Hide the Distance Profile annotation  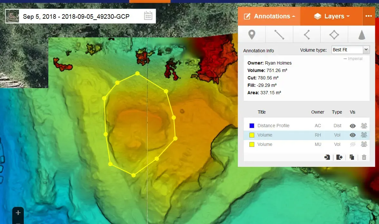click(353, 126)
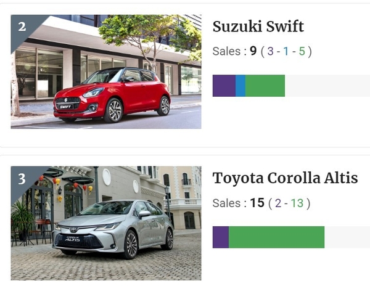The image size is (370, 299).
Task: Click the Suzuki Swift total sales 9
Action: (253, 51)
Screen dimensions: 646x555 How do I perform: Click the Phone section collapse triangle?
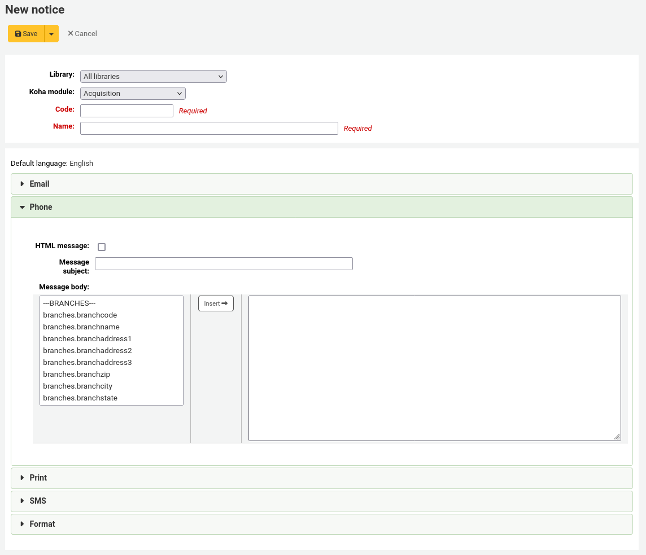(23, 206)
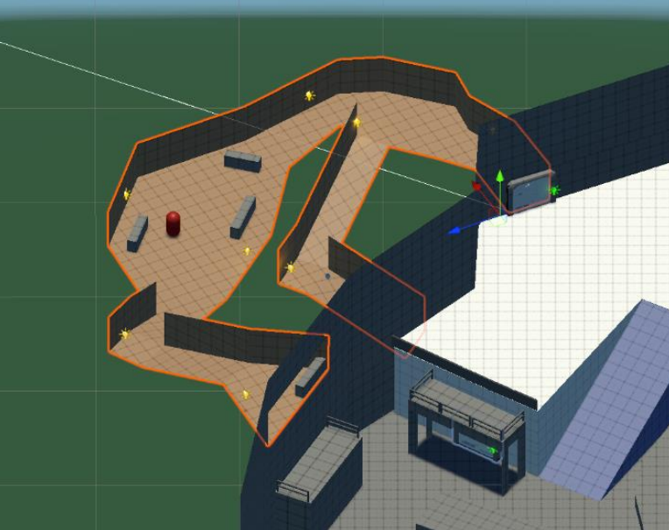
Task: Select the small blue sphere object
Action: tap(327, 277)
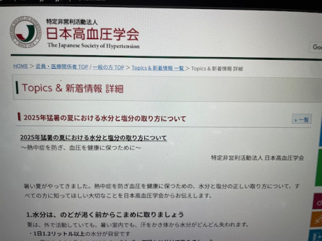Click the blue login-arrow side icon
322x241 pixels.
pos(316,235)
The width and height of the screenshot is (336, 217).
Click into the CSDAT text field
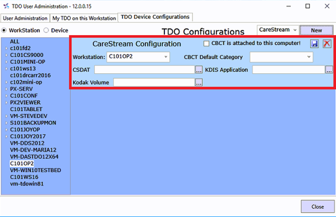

__PROMPT__
Pictures are not part of the answer, which must be the exact lines from the one holding "Screen dimensions: 646x555" through the end of the material, both ends included.

__SOLUTION FOR THIS EXERCISE__
Screen dimensions: 646x555 How do I perform: Click the Phone section collapse triangle?
(23, 206)
Task: Select the small blue sphere object
Action: tap(327, 277)
Click the blue login-arrow side icon
322x241 pixels.
pos(316,235)
The width and height of the screenshot is (336, 217).
Click into the CSDAT text field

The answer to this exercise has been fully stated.